For a system that seeks to enable complex analytics on huge data to be successful, it needs to be informed by—or at least not conflict with— some fundamental challenges faced by data scientists.

• First, the vast majority of work that goes into conducting successful analyses lies in preprocessing data. Data is messy, and cleansing, munging, fusing, mushing, and many other verbs are prerequisites to doing anything useful with it.

• Second, iteration is a fundamental part of data science. Modeling and analysis typically require multiple passes over the same data. Popular optimization procedures like stochastic gradient descent involve repeated scans over their inputs to reach convergence. Iteration also matters within the data scientist’s own workflow. Choosing the right features, picking the right algorithms, running the right significance tests, and finding the right hyperparameters all require experimentation.
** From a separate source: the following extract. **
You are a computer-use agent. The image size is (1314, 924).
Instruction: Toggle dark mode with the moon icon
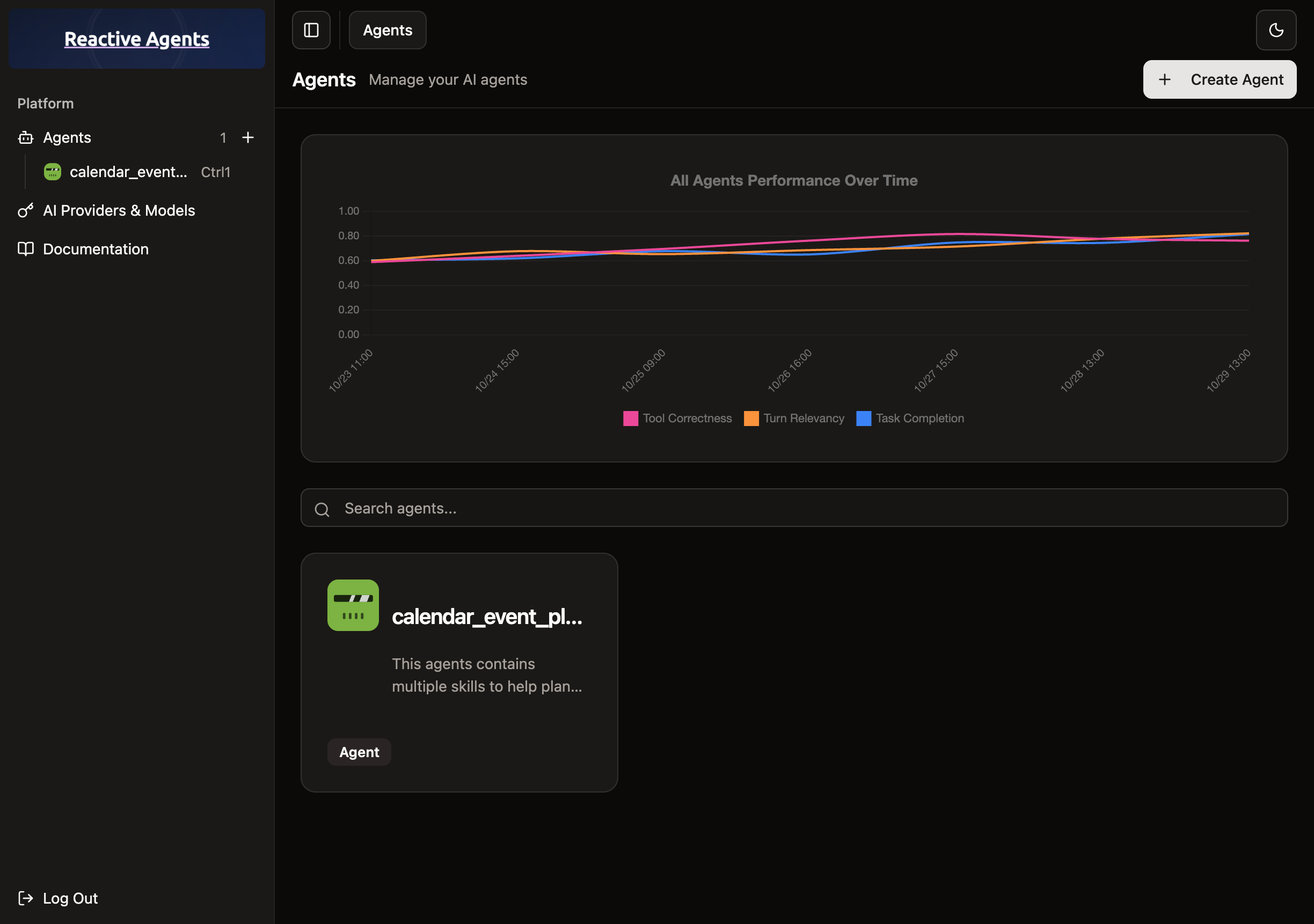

• Third, the task isn’t over when a well-performing model has been built. The point of data science is to make data useful to non–data scientists. Uses of data recommendation engines and real-time fraud detection systems culminate in data applications. In such systems, models become part of a production service and may need to be rebuilt periodically or even in real time.

PySpark deals well with the aforementioned challenges of data science, acknowledging that the biggest bottleneck in building data applications is not CPU, disk, or network, but analyst productivity. Collapsing the full pipeline, from preprocessing to model evaluation, into a single programming environment can speed up development. By packaging an expressive programming model with a set of analytic libraries under a REPL, PySpark avoids the roundtrips to IDEs. The more quickly analysts can experiment with their data, the higher likelihood they have of doing something useful with it.

PySpark’s core APIs provide a strong foundation for data transformation independent of any functionality in statistics, machine learning, or matrix algebra. When exploring and getting a feel for a data set, data scientists can keep data in memory while they run queries, and easily cache transformed versions of the data as well without suffering a trip to disk. As framework that makes modeling easy but is also a good fit for production systems, it is a huge win for the data science ecosystem.

Where to go from here

Spark spans the gap between systems designed for exploratory analytics and systems designed for operational analytics. It is often quoted that a data scientist is someone who is better at engineering than most statisticians, and better at statistics than most engineers. At the very least, Spark is better at being an operational system than most exploratory systems and better for data exploration than the technologies commonly used in operational systems.

We hope that this chapter was helpful and you are now excited for getting hands-on with PySpark. That’s what we will do from next chapter onwards!